Le réveil arracha Harry et Ron de leur sommeil et ce fut en bâillant de plus belle qu’ils transplanèrent au Ministère le lendemain matin pour leur premier cours de la journée. Harry et Ron voulaient être Aurors et ils étaient motivés. Hermione, en revanche, voulait travailler au Département de la Justice, mais plutôt en tant que rédactrice des lois. Et pour cela, elle suivait la formation d’Auror aussi. Elle espérait bien finir présidente-sorcière du Magenmagot un jour mais il fallait bien commencer par le commencement. En attendant, elle était, sans surprise, la meilleure de leur promotion pour les aspects théoriques. Pour la pratique, personne ne battait Harry. Et d’une certaine façon, c’était réconfortant. D’autant qu’ici, personne ne se moquait de Ron, de ses finances, des origines d’Hermione ou des parents de Harry. Tout le monde les regardait avec respect et admiration. Hermione faisait semblant de ne pas le voir, Harry trouvait cela insupportable, Ron adorait ça.

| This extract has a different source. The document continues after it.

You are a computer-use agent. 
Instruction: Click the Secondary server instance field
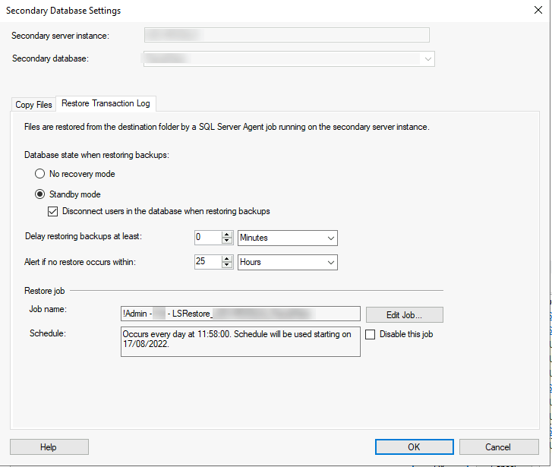[286, 35]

Les cours furent moins ennuyeux que ce que Harry avait craint et il était plutôt de bonne humeur en s’asseyant à la cafétéria du Ministère. Ils n’étaient pas de cours avant trois heures, cela leur laissait du temps.

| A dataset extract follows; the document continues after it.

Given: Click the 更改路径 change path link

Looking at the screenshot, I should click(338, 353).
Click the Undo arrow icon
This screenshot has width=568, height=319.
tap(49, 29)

- Je vais aller à la bibliothèque, annonça Hermione.
Harry et Ron échangèrent un regard mais s’abstinrent de tout commentaire. De leur côté, ils passeraient leur pause déjeuner à discuter avec leurs collègues Aurors, c’était bien plus drôle. Ils se doutaient qu’ils le paieraient tôt ou tard mais tant pis.
Harry avait plusieurs amis chez les Aurors et il aimait passer du temps avec eux. De manière générale, tout ce qui pouvait l’empêcher de penser à la guerre lui faisait du bien. Il buvait son café en riant à la blague de Ron quand des cris les forcèrent à tourner la tête. Cela venait du couloir et Harry reconnut immédiatement la voix de Lucius Malefoy. Cela lui fit une désagréable impression le long de la colonne vertébrale. Lucius Malefoy faisait partie de ses cauchemars. Instinctivement, sans trop réfléchir, Harry gagna le couloir. Lucius était là, avec les secrétaires. Il se tourna vers Harry en le voyant arriver et marcha rapidement vers lui. Quand Harry regarda le visage de Lucius, il devina que quelque chose de terrible était arrivé.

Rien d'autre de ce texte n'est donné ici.